The patient was advised to change to a job where no further ER exposure
would occur. In a follow-up control 10 months later the patient's skin
was symptomless. He was still on asthma medication but had no more bronchial
hyperreactivity.
Discussion
Few cases of immediate allergy from DGEBA have been reported. In 1974,
a patch test with an epoxy resin was reported to induce generalized urticaria
and an asthmatic reaction [15]. Suhonen [16] reported two patients who
in a patch test showed immediate urticarial reactions, probably due to
an impure DGEBA epoxy resin used in a ski pole factory. Kanerva et
al. [3] described two patients with both immediate and delayed allergy
to DGEBA epoxy resin [3]. In these patients the specific IgE-mediated
immediate sensitization from DGEBA with a MW of 340 was revealed [3].

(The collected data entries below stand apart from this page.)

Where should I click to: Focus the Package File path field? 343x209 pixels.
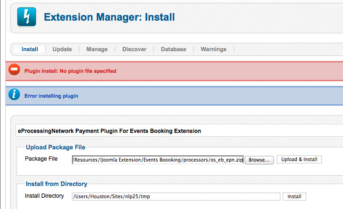click(158, 160)
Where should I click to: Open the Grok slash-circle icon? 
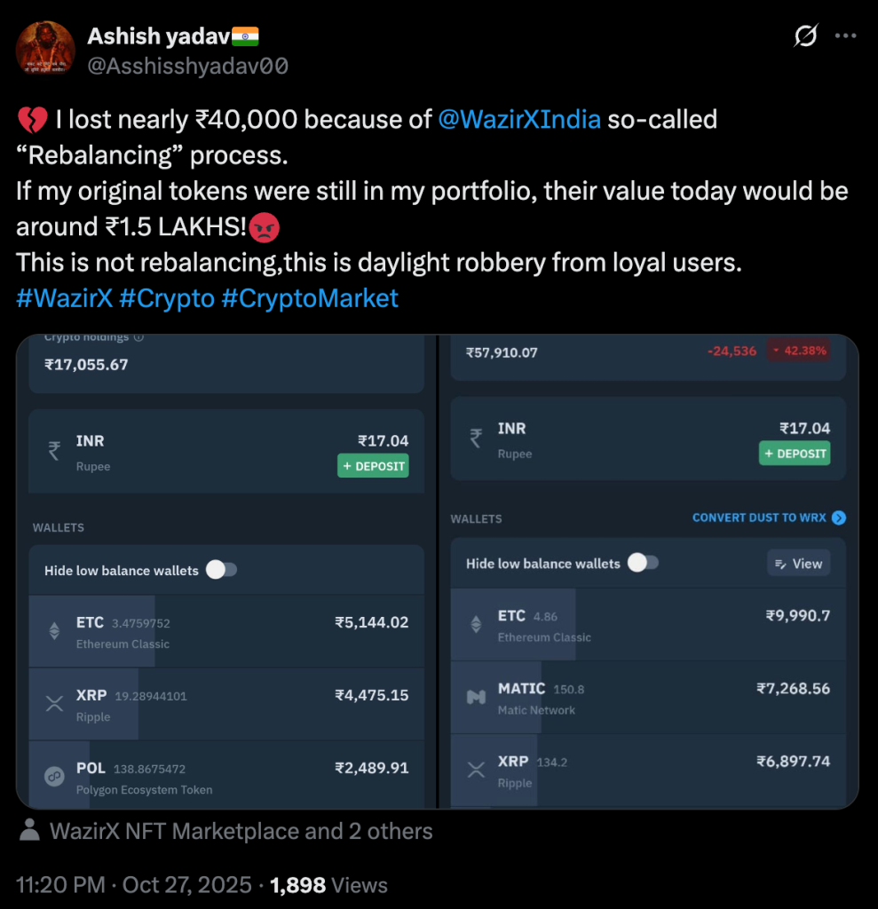[806, 36]
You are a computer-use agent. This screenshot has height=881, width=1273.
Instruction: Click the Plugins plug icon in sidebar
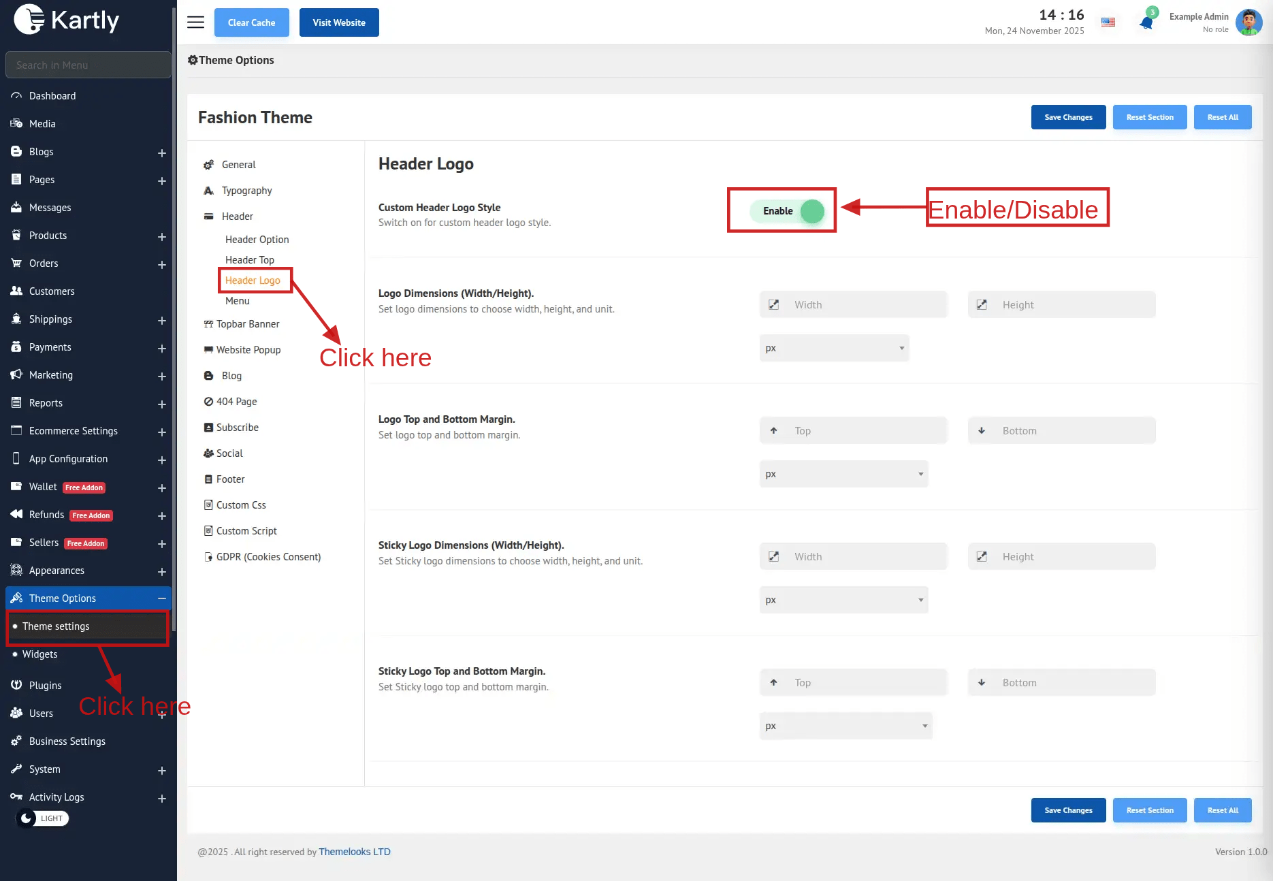16,686
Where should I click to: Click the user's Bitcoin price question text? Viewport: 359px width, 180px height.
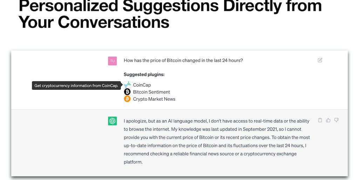[x=183, y=60]
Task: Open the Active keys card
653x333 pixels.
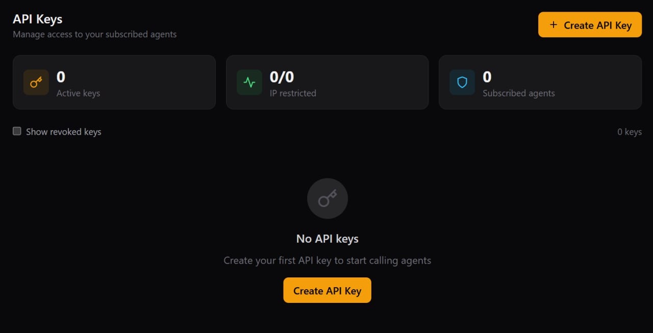Action: click(x=114, y=82)
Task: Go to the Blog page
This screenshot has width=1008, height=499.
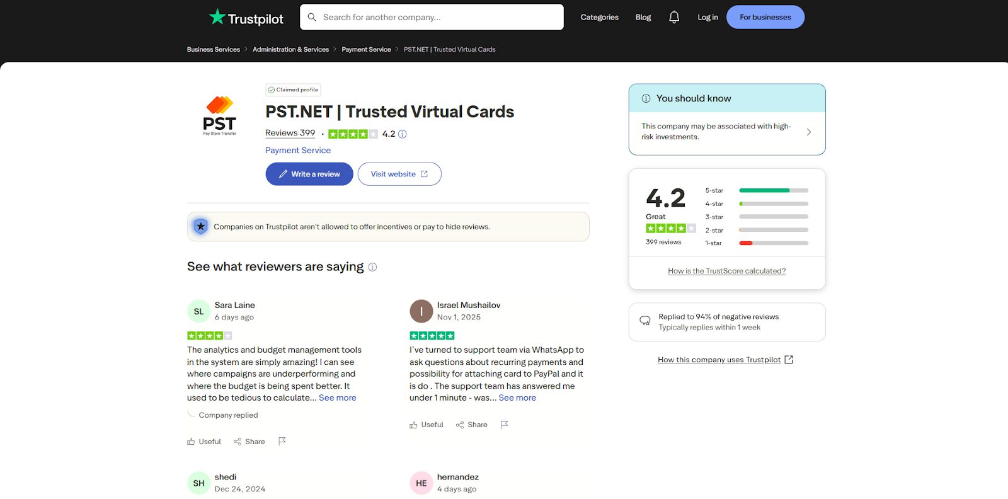Action: click(x=643, y=17)
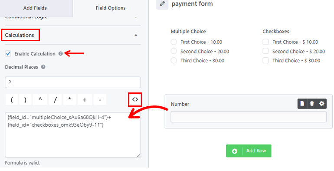Duplicate the Number field with copy icon

(302, 104)
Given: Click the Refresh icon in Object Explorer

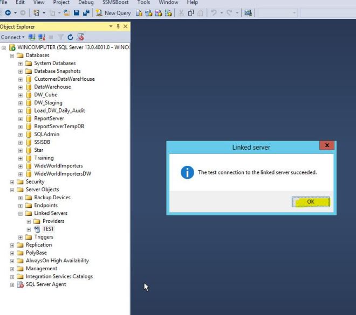Looking at the screenshot, I should [70, 37].
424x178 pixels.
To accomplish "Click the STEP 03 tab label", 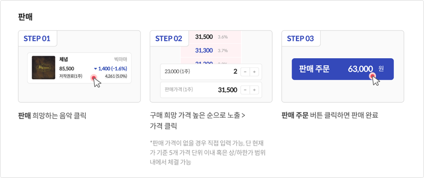I will coord(300,39).

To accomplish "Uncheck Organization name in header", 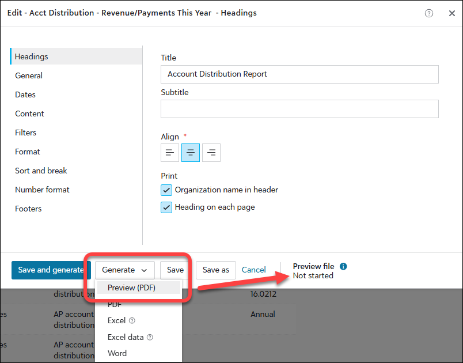I will pyautogui.click(x=166, y=190).
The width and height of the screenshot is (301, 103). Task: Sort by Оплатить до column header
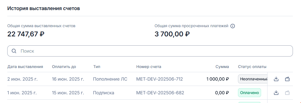64,67
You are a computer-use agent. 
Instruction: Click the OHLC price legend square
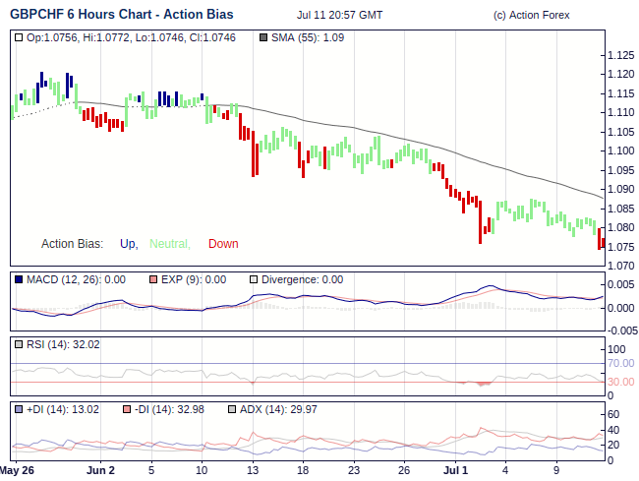(20, 37)
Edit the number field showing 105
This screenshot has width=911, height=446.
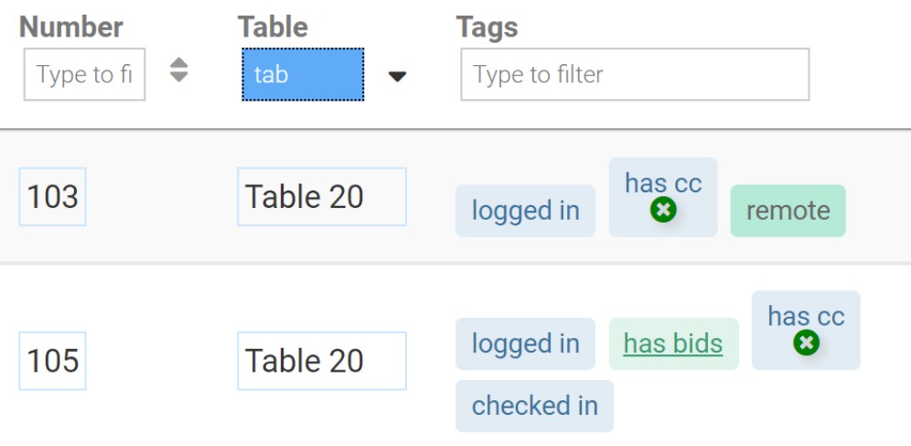52,361
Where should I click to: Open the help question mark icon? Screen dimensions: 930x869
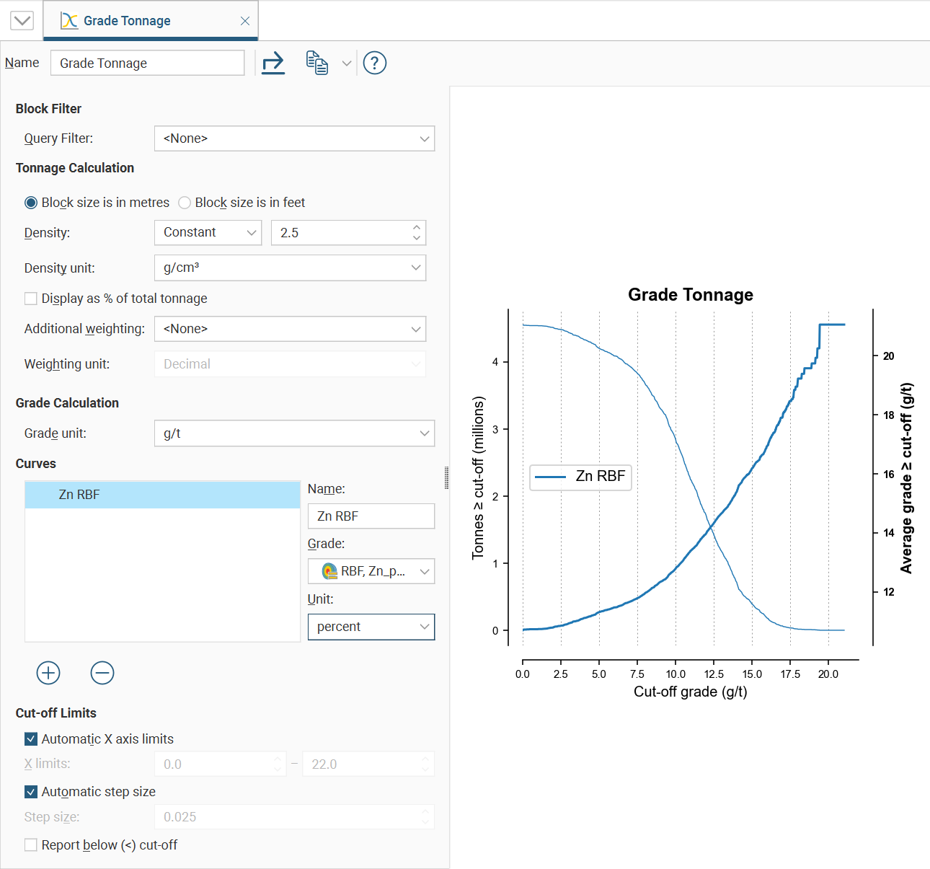click(375, 63)
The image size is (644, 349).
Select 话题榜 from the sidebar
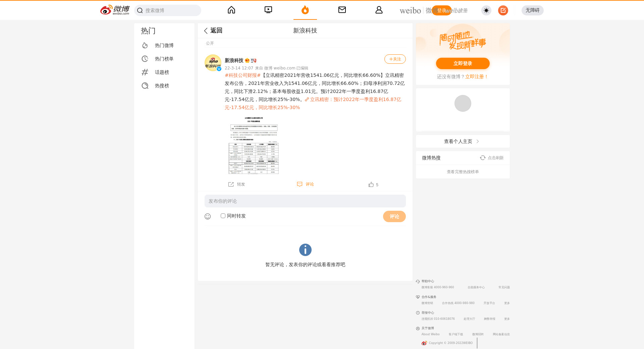point(162,72)
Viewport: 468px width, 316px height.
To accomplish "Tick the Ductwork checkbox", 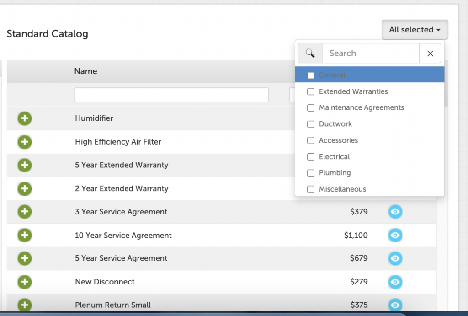I will coord(311,124).
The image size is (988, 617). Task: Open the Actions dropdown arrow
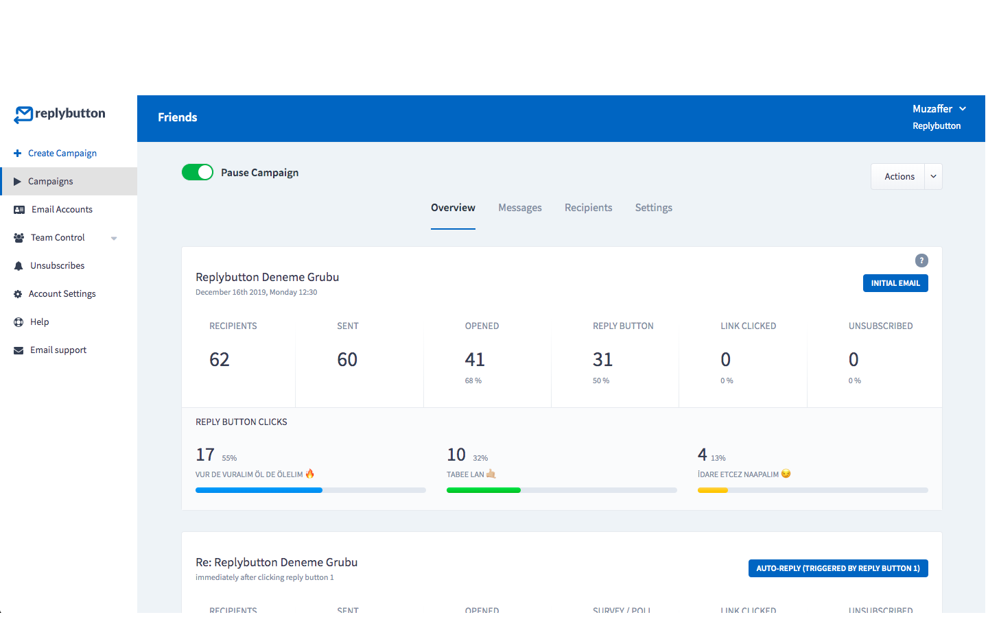[933, 176]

According to the history, exposure, and sensitization to DGEBA it was
concluded that those two patients had occupational asthma from DGEBA although
bronchial provocation tests with DGEBA could not be performed [3]. In
the present patient we performed the bronchial provocation test but were
not able to make determinations of specific IgE to DGEBA. Lambourn and
coworkers reported occupational asthma from an epoxy resin hardening agent,
EPO 60 [17], but the causative agent was considered to be a polyamine
hardening system. Recently, Sasseville [18] reported a patient who presented
with contact urticaria while working in an aircraft factory. On patch
testing, at the 30-min reading, he had urticarial reactions both to epoxy
resin (1% pet), and to two reactive epoxy diluents, phenylglycidyl ether
(0.25% pet) and cresylglycidyl ether (0.25% pet). No delayed reactions
were seen. Similarly, Miyamoto and Okumura [19] reported on contact urticaria
confirmed by a 15-minute open test and a 15-minute closed patch test for
epoxy resin at 1% in petrolatum. We recently had a patient with contact
urticaria from DGEBA (to be reported). In addition, contact urticaria
and asthma can be caused by amine epoxy hardeners [1, 20, 21]. Another
epoxy compound, triglycidyl isocyanurate has caused occupational asthma
[22]. The epoxy hardeners phthalic anhydrides are well known causes of
bronchial asthma and contact urticaria [1, 7, 23], but were not used in
the present patient's workplace.
The provocation test was performed in a provocation chamber in which
exposure was both to the respiratory tract and the skin. This resulted
in an asthma reaction and a strong allergic airborne
skin reaction (Fig. 2).
In our experience, skin reactions are rare from bronchial provocation
but it would be desirable to use direct bronchial provocation with mask
to avoid skin exposure [24].
Our patient's primary sensitization occurred after a single accidental
exposure to DGEBA [9]. Very little is known about the mechanisms of respiratory
sensitization. Our patient continued to work with exposure to ER even
after the diagnosis of occupational allergic contact dermatitis to ER
had been established. There is a risk of developing occupational asthma
from continuous exposure [1, 3] but it is not clear whether this risk
is increased compared with patients who do not have a delayed contact
allergy to the corresponding chemical. Interestingly, our patient's occupational
asthma could be classified as a type IV allergic reaction: he had allergic
patch test reactions to DGEBA and a delayed asthma reaction but no signs
of IgE-mediated allergy. Symptoms of respiratory disease associated with
type IV allergy have occasionally been reported [25].